AIM OF THE TASK
Could you update the material from its start through the line containing "(x=547, y=205)" by swapping "Instruction" for "Command" and leaving everything else unchanged?

SOURCE DATA
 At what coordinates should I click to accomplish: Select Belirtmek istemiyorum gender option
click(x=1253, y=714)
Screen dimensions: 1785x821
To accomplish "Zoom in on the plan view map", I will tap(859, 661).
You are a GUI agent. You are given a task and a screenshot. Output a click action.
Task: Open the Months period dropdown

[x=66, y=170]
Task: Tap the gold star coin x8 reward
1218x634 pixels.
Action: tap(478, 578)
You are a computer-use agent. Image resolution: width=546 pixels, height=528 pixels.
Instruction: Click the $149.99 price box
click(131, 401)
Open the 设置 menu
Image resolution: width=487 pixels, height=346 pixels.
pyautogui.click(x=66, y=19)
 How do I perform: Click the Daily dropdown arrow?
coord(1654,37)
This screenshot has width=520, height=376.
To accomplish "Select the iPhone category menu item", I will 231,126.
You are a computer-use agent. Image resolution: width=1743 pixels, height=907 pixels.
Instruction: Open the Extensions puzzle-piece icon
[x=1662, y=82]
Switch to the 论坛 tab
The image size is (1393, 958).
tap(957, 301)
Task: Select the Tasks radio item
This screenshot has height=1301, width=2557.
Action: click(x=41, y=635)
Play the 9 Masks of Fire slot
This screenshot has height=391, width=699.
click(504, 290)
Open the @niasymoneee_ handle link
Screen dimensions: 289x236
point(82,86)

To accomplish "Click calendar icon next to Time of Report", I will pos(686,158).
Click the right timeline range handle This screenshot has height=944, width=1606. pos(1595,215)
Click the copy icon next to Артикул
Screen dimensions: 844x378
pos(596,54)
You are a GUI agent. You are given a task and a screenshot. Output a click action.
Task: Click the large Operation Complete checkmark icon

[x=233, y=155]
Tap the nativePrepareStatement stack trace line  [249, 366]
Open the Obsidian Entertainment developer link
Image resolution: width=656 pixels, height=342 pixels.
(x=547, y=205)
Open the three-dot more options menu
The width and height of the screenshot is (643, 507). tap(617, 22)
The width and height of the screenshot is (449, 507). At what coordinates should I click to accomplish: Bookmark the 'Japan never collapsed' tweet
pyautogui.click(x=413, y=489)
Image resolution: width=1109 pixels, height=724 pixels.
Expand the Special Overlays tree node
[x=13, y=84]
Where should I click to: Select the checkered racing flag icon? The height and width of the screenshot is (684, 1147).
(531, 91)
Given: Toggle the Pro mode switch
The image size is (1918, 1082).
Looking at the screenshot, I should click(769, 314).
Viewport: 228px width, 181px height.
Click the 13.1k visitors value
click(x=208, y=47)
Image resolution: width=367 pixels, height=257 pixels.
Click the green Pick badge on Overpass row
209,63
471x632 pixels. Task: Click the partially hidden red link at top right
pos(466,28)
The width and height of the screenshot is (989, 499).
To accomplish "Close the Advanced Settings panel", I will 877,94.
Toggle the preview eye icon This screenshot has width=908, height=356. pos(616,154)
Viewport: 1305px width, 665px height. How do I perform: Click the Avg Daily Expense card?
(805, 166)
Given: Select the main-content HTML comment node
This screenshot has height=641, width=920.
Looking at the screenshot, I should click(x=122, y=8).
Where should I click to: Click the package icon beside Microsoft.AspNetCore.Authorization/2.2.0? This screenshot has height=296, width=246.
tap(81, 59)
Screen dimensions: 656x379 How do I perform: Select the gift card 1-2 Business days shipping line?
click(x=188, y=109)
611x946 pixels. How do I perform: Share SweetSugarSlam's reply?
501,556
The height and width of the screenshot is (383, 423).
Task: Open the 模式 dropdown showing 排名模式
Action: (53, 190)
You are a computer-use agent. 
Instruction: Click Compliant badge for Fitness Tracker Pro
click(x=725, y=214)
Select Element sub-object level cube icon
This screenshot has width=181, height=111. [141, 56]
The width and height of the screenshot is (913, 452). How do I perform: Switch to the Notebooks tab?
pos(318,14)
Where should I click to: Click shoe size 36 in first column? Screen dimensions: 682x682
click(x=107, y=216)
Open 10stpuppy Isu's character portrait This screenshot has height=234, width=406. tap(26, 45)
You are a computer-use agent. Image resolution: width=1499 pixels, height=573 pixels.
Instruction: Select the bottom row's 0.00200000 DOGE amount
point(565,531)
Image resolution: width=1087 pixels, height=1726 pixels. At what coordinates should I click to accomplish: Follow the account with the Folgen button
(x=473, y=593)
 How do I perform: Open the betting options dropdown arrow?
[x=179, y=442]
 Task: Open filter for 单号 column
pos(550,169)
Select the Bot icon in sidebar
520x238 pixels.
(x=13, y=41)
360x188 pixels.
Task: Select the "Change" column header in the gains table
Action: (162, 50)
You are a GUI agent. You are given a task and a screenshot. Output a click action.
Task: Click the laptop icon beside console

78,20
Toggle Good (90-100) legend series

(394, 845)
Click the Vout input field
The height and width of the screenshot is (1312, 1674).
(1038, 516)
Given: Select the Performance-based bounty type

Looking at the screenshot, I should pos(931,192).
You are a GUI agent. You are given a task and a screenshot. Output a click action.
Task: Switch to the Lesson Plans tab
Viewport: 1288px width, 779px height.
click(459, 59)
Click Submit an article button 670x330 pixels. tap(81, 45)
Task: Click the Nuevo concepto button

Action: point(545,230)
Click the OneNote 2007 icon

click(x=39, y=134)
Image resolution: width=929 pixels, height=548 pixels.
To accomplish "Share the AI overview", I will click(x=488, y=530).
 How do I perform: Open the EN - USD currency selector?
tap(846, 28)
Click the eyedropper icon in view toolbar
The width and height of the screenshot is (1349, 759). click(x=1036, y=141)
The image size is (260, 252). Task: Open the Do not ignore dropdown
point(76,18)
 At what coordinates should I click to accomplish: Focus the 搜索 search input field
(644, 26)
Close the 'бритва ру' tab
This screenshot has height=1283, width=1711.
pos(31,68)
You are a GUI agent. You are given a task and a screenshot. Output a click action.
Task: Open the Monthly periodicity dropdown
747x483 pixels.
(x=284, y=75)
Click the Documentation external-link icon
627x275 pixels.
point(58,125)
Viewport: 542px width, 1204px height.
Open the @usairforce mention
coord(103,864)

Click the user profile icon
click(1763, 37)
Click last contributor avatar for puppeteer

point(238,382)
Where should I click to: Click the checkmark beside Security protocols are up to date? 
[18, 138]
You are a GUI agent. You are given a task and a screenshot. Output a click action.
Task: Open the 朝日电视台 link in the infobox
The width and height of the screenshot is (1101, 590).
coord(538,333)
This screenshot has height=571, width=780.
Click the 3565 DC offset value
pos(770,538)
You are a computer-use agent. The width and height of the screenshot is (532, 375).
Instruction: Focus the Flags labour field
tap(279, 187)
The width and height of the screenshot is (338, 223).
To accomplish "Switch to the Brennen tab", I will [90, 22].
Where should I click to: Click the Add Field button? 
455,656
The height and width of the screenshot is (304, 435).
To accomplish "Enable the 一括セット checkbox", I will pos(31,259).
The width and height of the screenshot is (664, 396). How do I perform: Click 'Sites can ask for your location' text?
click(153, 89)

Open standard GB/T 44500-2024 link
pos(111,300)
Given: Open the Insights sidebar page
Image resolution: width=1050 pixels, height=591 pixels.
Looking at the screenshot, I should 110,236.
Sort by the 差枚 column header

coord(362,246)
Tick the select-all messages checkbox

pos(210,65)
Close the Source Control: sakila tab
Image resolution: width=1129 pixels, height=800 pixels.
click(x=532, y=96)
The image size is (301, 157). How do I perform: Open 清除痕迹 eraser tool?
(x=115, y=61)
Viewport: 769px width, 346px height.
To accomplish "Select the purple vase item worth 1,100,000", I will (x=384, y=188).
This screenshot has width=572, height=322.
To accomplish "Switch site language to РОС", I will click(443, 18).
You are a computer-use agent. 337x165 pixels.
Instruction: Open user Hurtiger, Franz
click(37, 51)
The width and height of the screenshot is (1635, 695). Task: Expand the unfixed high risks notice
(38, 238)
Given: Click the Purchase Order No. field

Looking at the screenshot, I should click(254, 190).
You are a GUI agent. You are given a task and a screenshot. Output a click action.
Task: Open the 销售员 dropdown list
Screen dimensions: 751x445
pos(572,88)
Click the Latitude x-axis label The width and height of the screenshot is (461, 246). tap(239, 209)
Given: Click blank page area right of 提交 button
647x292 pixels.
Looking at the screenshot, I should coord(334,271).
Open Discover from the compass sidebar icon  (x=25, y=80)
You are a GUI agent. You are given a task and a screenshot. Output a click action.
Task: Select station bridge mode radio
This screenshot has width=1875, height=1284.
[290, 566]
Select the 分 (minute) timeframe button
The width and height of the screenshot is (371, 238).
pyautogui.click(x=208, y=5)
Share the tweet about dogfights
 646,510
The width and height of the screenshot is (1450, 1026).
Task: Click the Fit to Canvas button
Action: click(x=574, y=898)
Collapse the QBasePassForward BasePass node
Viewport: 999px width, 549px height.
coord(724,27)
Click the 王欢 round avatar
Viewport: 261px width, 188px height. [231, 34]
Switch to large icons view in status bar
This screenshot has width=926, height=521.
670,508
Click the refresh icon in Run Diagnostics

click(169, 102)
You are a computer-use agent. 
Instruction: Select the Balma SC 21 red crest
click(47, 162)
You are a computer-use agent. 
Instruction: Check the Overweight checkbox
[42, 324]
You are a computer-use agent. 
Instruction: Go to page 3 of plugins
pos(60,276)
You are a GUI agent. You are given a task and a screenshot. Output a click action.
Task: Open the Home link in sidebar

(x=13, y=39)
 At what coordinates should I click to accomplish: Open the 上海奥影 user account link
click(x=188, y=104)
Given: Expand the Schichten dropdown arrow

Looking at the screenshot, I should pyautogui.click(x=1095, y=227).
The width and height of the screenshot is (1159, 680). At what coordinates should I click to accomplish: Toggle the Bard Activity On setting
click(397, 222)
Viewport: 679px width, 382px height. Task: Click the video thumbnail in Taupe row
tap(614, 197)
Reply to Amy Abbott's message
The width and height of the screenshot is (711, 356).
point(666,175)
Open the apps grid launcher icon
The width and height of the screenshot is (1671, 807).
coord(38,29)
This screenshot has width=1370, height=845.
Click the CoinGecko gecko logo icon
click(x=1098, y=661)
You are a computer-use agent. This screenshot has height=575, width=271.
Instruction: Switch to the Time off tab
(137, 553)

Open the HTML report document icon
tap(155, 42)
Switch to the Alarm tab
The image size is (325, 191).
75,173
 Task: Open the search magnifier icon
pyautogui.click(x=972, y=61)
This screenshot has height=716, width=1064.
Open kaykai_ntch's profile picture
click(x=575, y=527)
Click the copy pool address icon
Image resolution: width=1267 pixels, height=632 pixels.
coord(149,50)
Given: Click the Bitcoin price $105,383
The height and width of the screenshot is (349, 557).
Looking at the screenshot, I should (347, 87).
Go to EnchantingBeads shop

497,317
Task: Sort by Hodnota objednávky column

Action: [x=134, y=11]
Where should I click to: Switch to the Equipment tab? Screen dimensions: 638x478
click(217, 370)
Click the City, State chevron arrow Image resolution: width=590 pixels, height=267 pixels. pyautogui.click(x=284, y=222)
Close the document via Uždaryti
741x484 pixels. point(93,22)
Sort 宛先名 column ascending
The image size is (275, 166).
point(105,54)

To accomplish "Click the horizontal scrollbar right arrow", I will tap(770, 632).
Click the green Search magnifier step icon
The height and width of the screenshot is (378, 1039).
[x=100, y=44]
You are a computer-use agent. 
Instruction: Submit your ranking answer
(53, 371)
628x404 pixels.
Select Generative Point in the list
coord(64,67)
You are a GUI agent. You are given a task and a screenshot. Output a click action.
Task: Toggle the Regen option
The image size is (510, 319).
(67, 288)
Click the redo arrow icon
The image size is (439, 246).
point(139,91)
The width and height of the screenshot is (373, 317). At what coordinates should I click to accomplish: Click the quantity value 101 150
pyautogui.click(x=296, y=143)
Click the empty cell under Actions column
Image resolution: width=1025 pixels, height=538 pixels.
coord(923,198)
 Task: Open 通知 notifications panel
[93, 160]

SOLUTION BELOW
 At what coordinates should I click to accomplish: Select Belirtmek istemiyorum gender option
click(x=1253, y=714)
Screen dimensions: 1785x821
To accomplish "Zoom in on the plan view map", I will tap(859, 661).
You are a GUI agent. You are given a task and a screenshot. Output a click action.
Task: Open the Months period dropdown

[x=66, y=170]
Task: Tap the gold star coin x8 reward
1218x634 pixels.
Action: tap(478, 578)
You are a computer-use agent. Image resolution: width=546 pixels, height=528 pixels.
Command: Click the $149.99 price box
click(131, 401)
Open the 设置 menu
Image resolution: width=487 pixels, height=346 pixels.
pyautogui.click(x=66, y=19)
 How do I perform: Click the Daily dropdown arrow?
coord(1654,37)
This screenshot has width=520, height=376.
To accomplish "Select the iPhone category menu item", I will 231,126.
You are a computer-use agent. Image resolution: width=1743 pixels, height=907 pixels.
Command: Open the Extensions puzzle-piece icon
[x=1662, y=82]
Switch to the 论坛 tab
The image size is (1393, 958).
tap(957, 301)
Task: Select the Tasks radio item
This screenshot has height=1301, width=2557.
Action: click(x=41, y=635)
Play the 9 Masks of Fire slot
This screenshot has height=391, width=699.
click(504, 290)
Open the @niasymoneee_ handle link
Screen dimensions: 289x236
point(82,86)

To accomplish "Click calendar icon next to Time of Report", I will pos(686,158).
Click the right timeline range handle This screenshot has height=944, width=1606. pos(1595,215)
Click the copy icon next to Артикул
Screen dimensions: 844x378
pos(596,54)
You are a GUI agent. You are given a task and a screenshot. Output a click action.
Task: Click the large Operation Complete checkmark icon

[x=233, y=155]
Tap the nativePrepareStatement stack trace line  [249, 366]
Open the Obsidian Entertainment developer link
Image resolution: width=656 pixels, height=342 pixels.
(x=547, y=205)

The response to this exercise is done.